The second critical area pertains to a healthy ecosystem of relevant and specific policies to provide channel and framework for the inflowing investment. It is worth highlighting that Hydrocarbon and Exploration Licensing Policy (HELP), notified in March 2016, is a concrete step in the right direction. Under HELP, a series of reforms were undertaken in a bid to establish a less complex system of conducting hydrocarbon business. I am enlisting a examples of a few of these reforms below:
♦ Uniform Licensing System: Covers all hydrocarbons, i.e. oil, gas, coal bed methane etc. under a single license and policy framework.
♦ Revenue Sharing Model: Contracts will be based on biddable revenue sharing and not the current cost recovery model.
♦ Open Acreage Licensing Policy: Oil and gas acreages will be available round the year instead of cyclic bidding rounds as in New Exploration Licensing Policy (NELP).
♦ Concessional Royalty Regime: Deep water and ultra-deep water areas shall not have any royalty for the first seven years, and thereafter shall have a concessional royalty of 5% (in deep water areas) and 2% (in ultra-deep water areas).
♦ Marketing & Pricing Freedom: Explorers to sell gas produced from geologically difficult, high risk / high cost areas with a ceiling price.
♦ Discovered Small Field (Marginal Field) Policy: Aimed to reduce dependency on import of hydrocarbons, the policy provides for a single uniform license for producing all kinds of hydrocarbons. Also, no cess on oil production, moderate royalty structure, customs duty exemptions on import of goods and services for petroleum operations, complete marketing and pricing freedom for the sale of produced crude oil and natural gas, upto 100% FDI participation by foreign companies, joint ventures and no restriction on exploration activity during contract period are other elements of the policy.
♦ Policy on Testing Requirements for discoveries in NELP blocks:This policy will help in the monetization of 10 discoveries in 5 NELP blocks by resolving long pending disputes associated with testing requirements.

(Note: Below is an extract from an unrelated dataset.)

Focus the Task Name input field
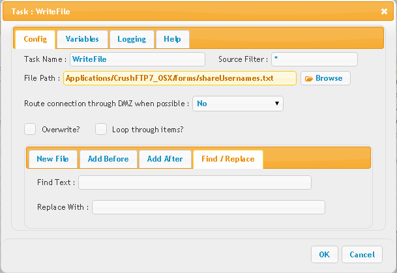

♦ Policy framework for Relaxations, Extensions and Clarifications at the Development and Production stage under PSC regime: Aimed at early monetization of hydrocarbon discoveries and approved by the Government on November 20, 2014, this policy addresses the rigidities in the timelines of the PSC allowing contractors to start production at the earliest.
Finally, the third critical area where the most attention is required is ‘indigenization’. An interesting initiation has already be need in this regard. The government has already mandated that every tender will specify the share of procurement where local manufacturer will be given preference. For example, tenders for procuring various kinds of pipes, will have 50% reserved for local manufacturers who are within 10% of the lowest bid price.
The public sector companies alone spend ₹80-90,000 crore annually on procurement of goods and services. Various sources have estimated that there could be potential cost reduction up to 30%, which is approximately ₹25,000 crore of savings per annum. Benefits include lower transportation cost and up to 25% reduction in shipping time, resulting in faster project execution.
ONGC, India's national oil company, has revived Indigenous Development Groups (INDEG) to roll out ‘Make in India’ campaign. It is expected that ONGC will play a critical role in developing extensive local vendor qualification standards as local sourcing share increases.
Good deal of effort is being made to scale up oil and gas activities in India and increasing reliance on national capabilities. Besides the aforementioned three areas I discussed earlier, a lot more needs to be done to establish prudent practices with respect to health and safety, environment sustainability, skilling human resources and technological advancements.